/Pipeline-Associated-Learning

Pipelined AL with model parallelism and multithread

Primary LanguageJupyter NotebookMIT LicenseMIT

Pipeline Associated Learning

Associated learning (ICLR 2022) (Code) can theoretically enhance training efficiency through pipelining. However, the original proposal lacks the implementation of the pipeline. This repository implements the pipelined associated learning (pipeline AL) to demonstrate its ability to address the backward-locking issue and increase training throughput.

Environments

We use image pytorch-22.08-py3 from TWCC. The versions of the main packages are listed below:

  • Python 3.8.13
  • CUDA 11.7.1
  • Pytorch 1.13

Datasets

We use the following datasets for experiments.

  • tinyImageNet
  • AGNews
  • Dbpedia
  • IMDb

If you want to experiment with tinyImageNet, download tiny-imagenet-200.zip and unzip it.

If you want to experiment with IMDb, download IMDB_Dataset.csv to the root of the repo.

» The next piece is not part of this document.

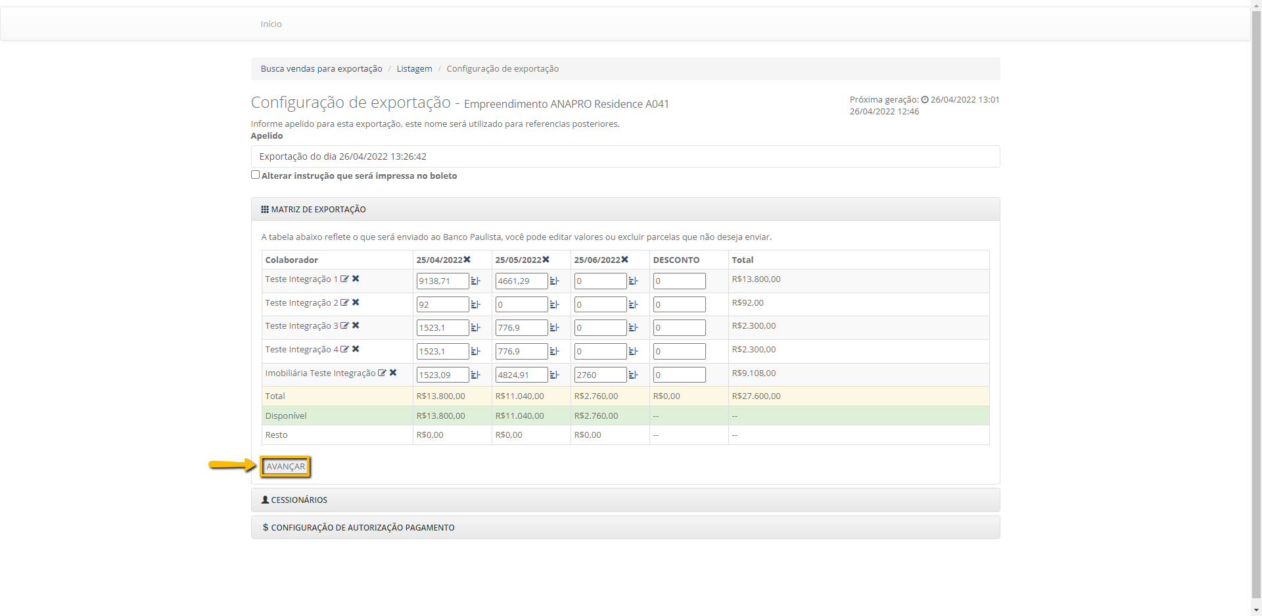
Task: Go to Listagem breadcrumb
Action: (x=414, y=69)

AGNews and Dbpedia are provided by PyTorch.

Embeddings

Please download Glove here and unzip it.

Execution

For CV task (in our case, tinyImageNet), please run:

python cvmain.py <dataset> <model> -r <repeat times>

For NLP task (in our case, AGNews, Dbpedia, and IMDb), please run:

python nlpmain.py <dataset> <model> -r <repeat times>

To set up the hyperparameters, please modify cvconfig.json or nlpconfig.json, and make sure the length of bp_gpu_list / al_gpu_list equals the number of model layers:

Model BP AL
VGG 5 4
Resnet 6 5
LSTM 5 4
Transformer 5 4

Other settings can be found in our thesis.

Pipeline AL with your own BP model

We provide ALPackage to simply the process of transferring from a BP model into its AL form. You can initiate an AL layer with your functions f, g, b, h, or override ENC, AE, and AL classes if needed. The pseudocode below may help you familiarize with the use of the ALPackage.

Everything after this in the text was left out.